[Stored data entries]
###

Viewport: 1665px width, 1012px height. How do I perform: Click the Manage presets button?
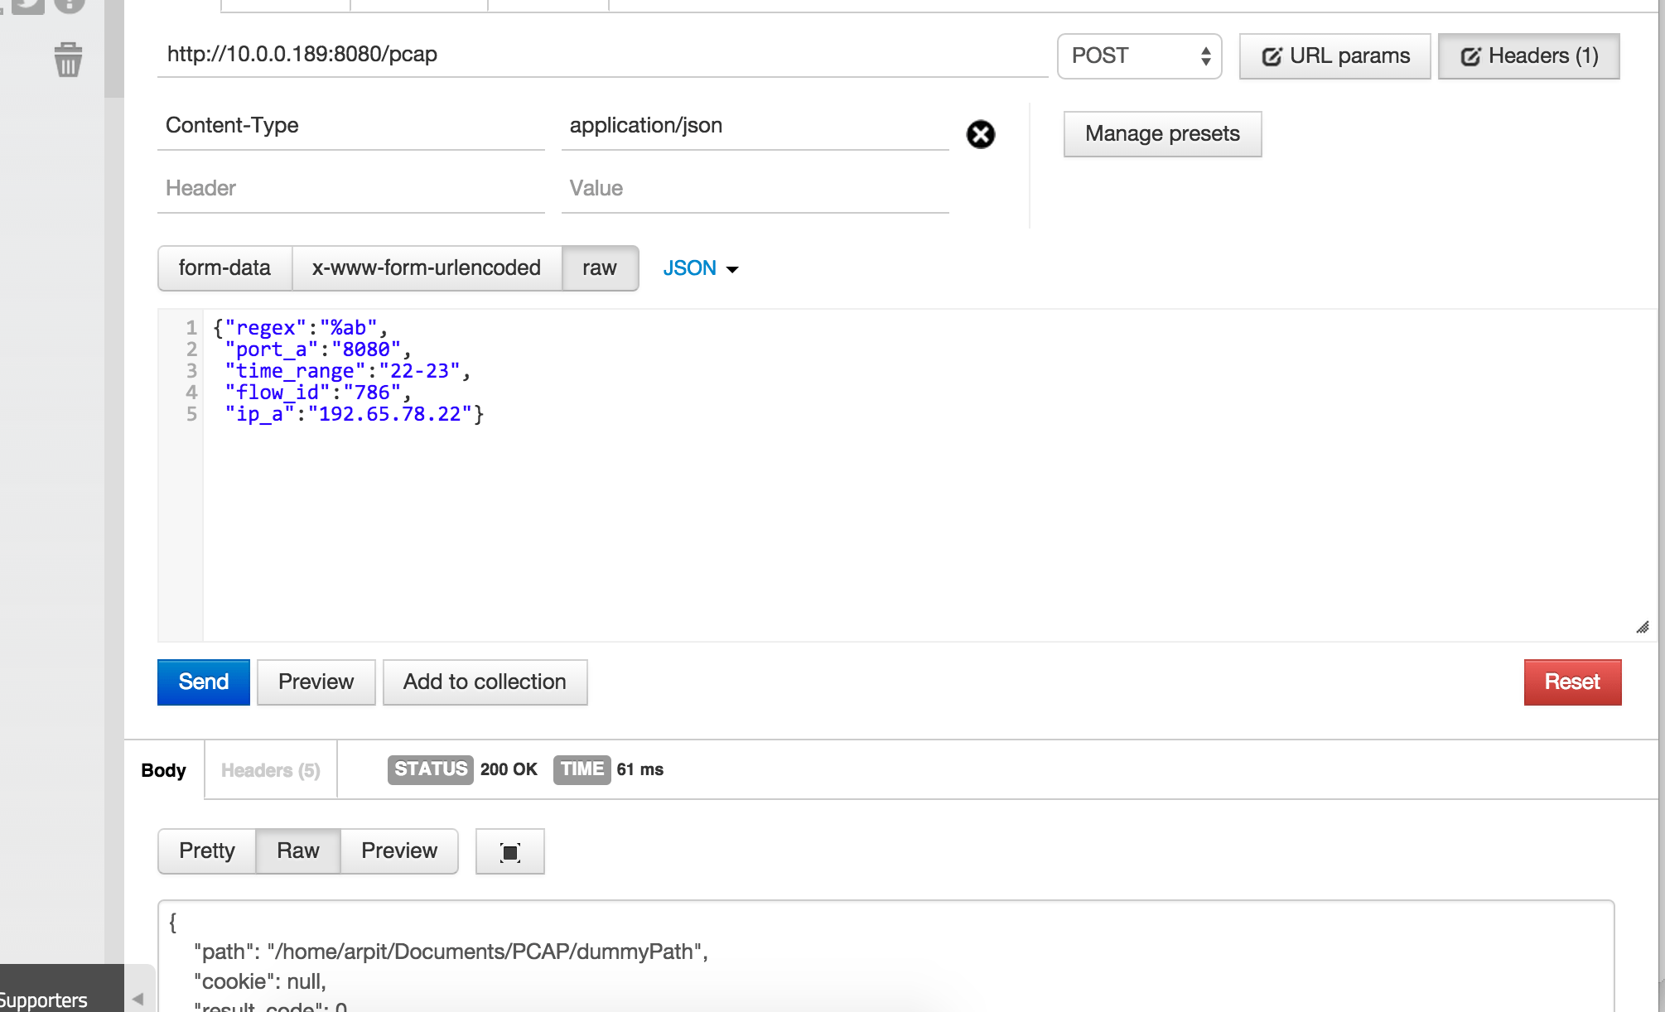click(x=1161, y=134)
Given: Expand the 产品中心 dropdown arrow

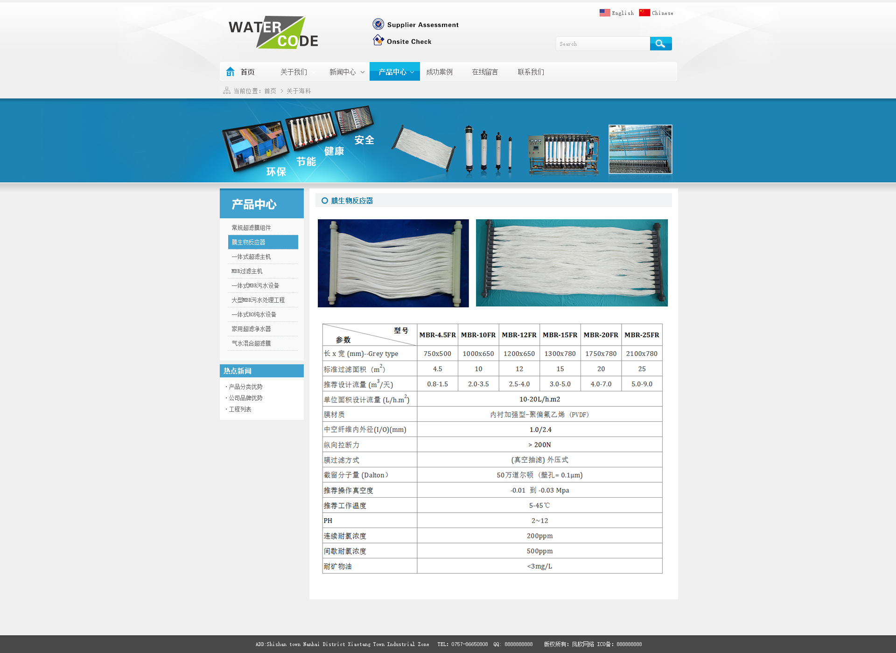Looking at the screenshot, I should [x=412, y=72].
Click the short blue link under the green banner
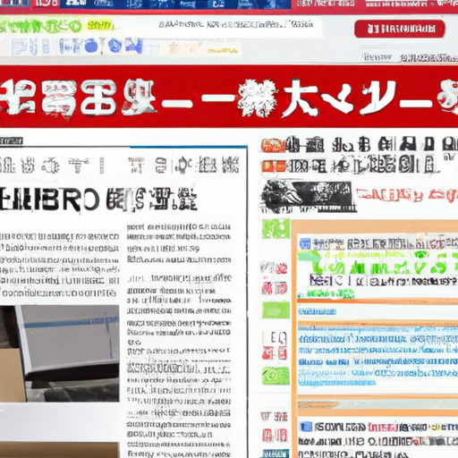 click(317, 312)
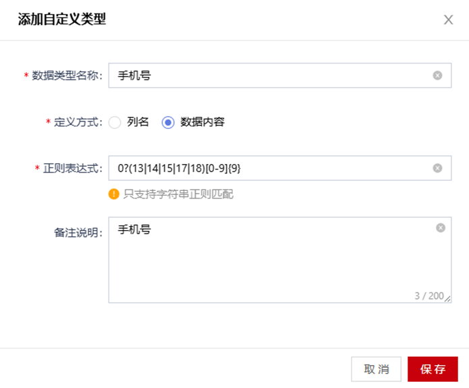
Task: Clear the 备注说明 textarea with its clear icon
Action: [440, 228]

###

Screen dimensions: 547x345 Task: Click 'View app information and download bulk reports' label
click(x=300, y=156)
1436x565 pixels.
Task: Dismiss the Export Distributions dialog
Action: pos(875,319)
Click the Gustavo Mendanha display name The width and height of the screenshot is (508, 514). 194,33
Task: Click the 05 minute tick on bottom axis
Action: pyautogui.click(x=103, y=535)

###

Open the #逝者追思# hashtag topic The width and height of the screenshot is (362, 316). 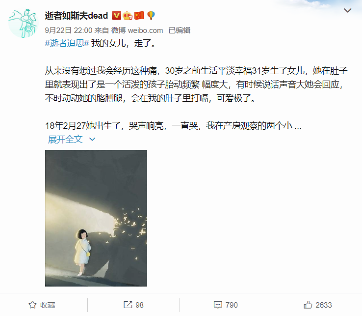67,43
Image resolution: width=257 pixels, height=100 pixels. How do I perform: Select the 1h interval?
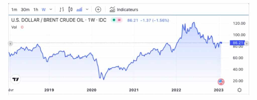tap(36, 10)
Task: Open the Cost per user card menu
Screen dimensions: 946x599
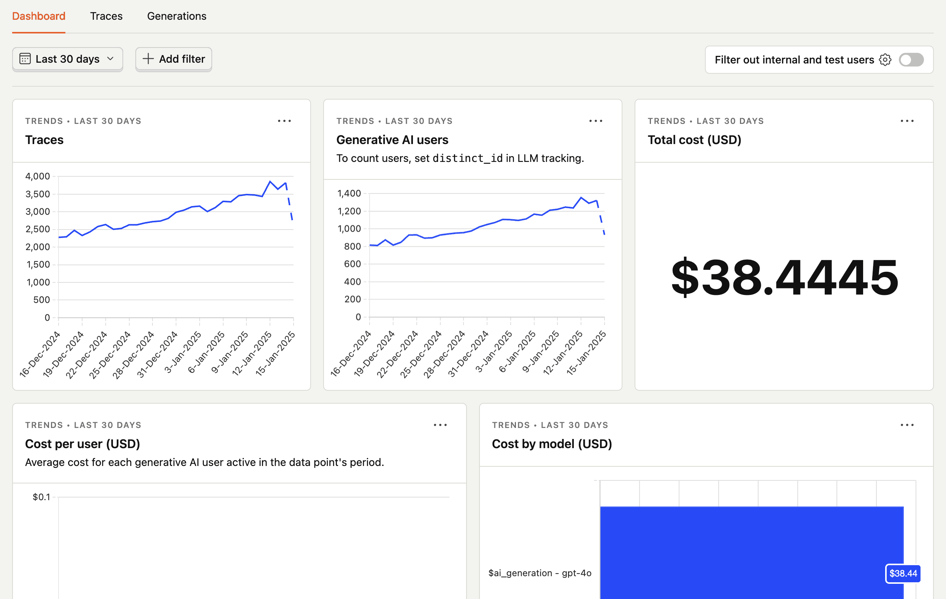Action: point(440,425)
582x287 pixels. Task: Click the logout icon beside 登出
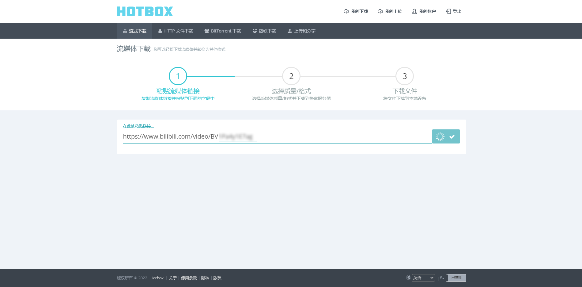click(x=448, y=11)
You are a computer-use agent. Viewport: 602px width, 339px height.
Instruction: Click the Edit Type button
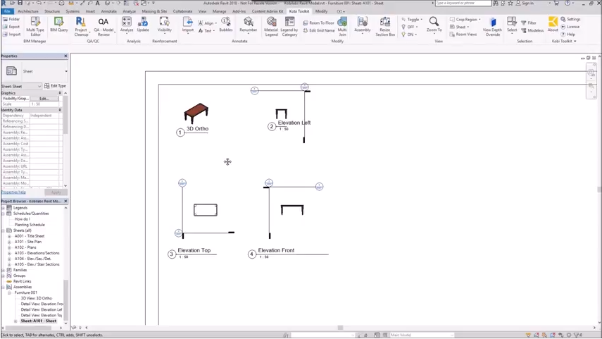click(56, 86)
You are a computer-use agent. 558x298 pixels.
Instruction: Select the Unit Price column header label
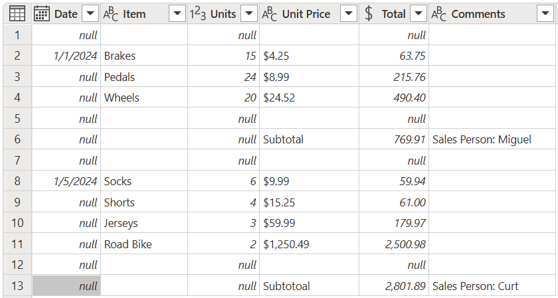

###

AIM OF THE EXERCISE: Reproduce the records word for word, beginning at the line containing "Given: Expand the 产品中心 dropdown arrow" and ending after the line containing "Action: [440, 228]". Omit the pictures from your answer.

COMPLETE RESPONSE:
Given: Expand the 产品中心 dropdown arrow

Looking at the screenshot, I should [x=412, y=72].
Click the short blue link under the green banner
 click(317, 312)
Task: Clear the 备注说明 textarea with its clear icon
Action: [440, 228]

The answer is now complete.